• DESCRIPTION OF THE TASK: Retype, word for word, every line starting at the line with "Given: Click the" and ending with the final line of the entries; skip the pictures.

• DATA IN THIS EXERCISE:
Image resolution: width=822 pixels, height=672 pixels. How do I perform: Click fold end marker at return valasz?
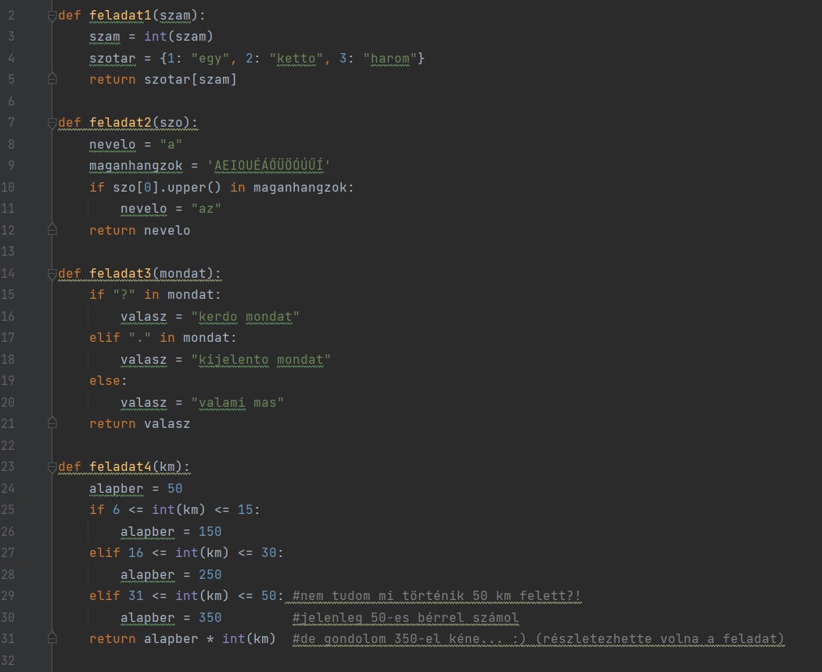pos(52,423)
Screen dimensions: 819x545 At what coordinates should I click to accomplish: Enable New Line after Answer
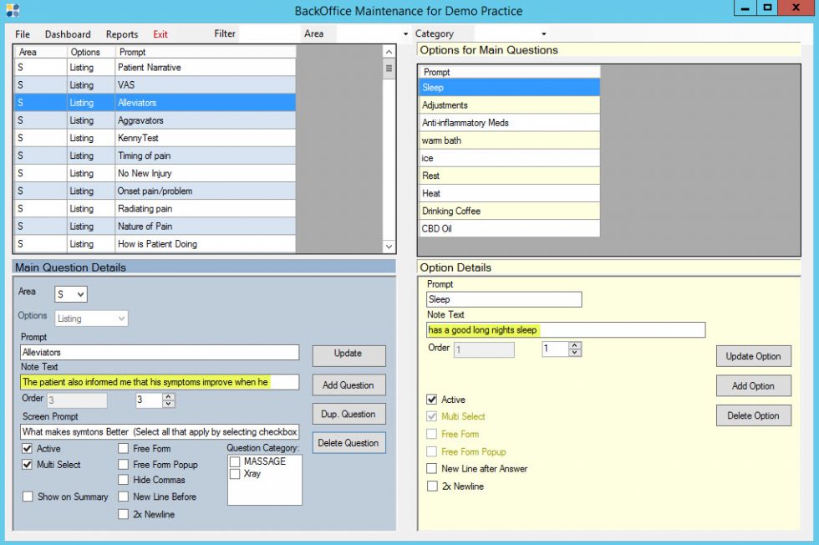click(433, 469)
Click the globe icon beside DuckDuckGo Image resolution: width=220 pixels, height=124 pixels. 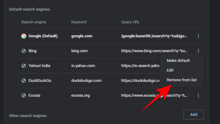coord(24,81)
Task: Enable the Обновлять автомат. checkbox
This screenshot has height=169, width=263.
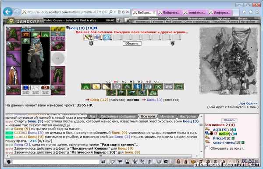Action: pos(207,148)
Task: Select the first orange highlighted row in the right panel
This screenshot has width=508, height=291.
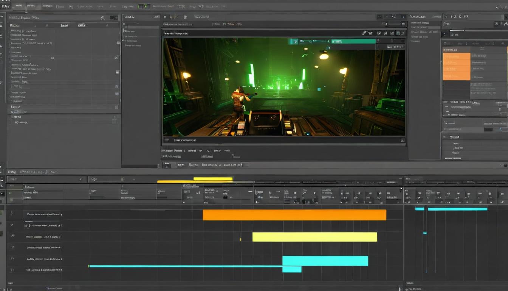Action: click(x=456, y=56)
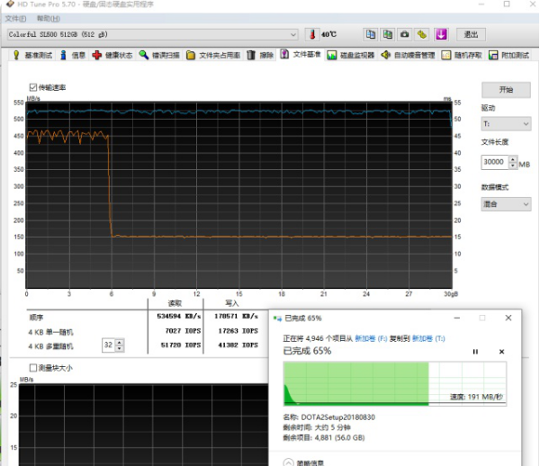The width and height of the screenshot is (540, 466).
Task: Click the second copy info toolbar icon
Action: coord(387,34)
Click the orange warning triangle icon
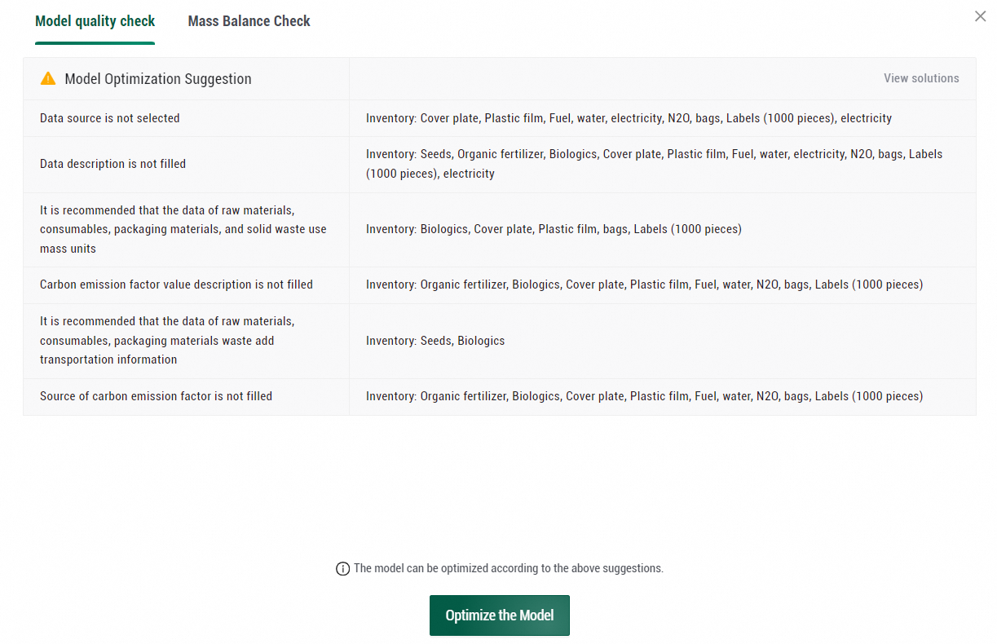997x644 pixels. pyautogui.click(x=48, y=79)
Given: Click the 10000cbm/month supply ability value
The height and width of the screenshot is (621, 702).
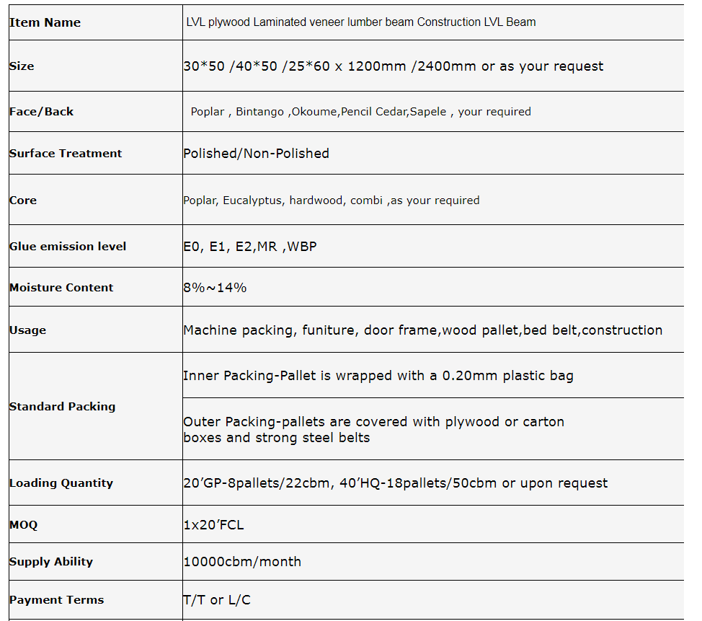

• FINISHED TASK:
Given: Click the 10000cbm/month supply ability value
The height and width of the screenshot is (621, 702).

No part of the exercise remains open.